Why does Alkalinity rise in a pool using a CO2 feeder for pH control?

CO2 reduces pH but not alkalinity. Alkalinity tends to rise in CO2-fed pools. Here's why.

Alkalinity rises due to the excess hydroxides (lye) from non-stabilized chlorine that would otherwise be negated when using acid.

Acid reduces both pH and alkalinity (by converting bicarbonate into carbonic acid), so the excess hydroxide (OH-) from liquid chlorine or cal hypo is negated. But when using CO2, CO2 does nothing to these excess hydroxides, so they accumulate. Eventually, those hydroxides build up enough to create a noticeable increase in total alkalinity.

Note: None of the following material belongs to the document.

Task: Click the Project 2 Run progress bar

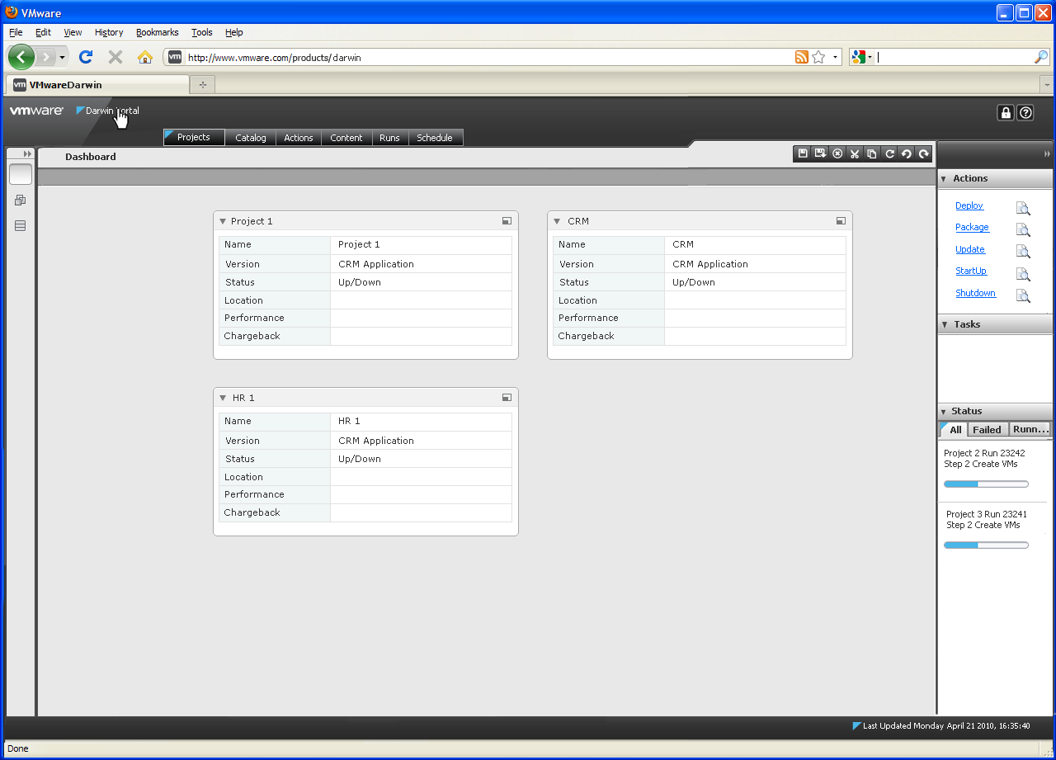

pH is largely determined by the amount of carbon dioxide (CO2) in your water

The more CO2 dissolved in your water, the lower the pH. This is why injecting CO2 lowers pH. Some of the dissolved CO2 converts into carbonic acid (H2CO3), which lowers the pH.  The opposite is also true. The loss of CO2 raises the pH. This is why aeration raises the pH.

↑ CO2 = ↓ pH

↓ CO2 = ↑ pH

Acid, on the other hand, creates carbonic acid by converting bicarbonate (HCO3-), thus reducing the amount of bicarbonate (and therefore lowering total alkalinity).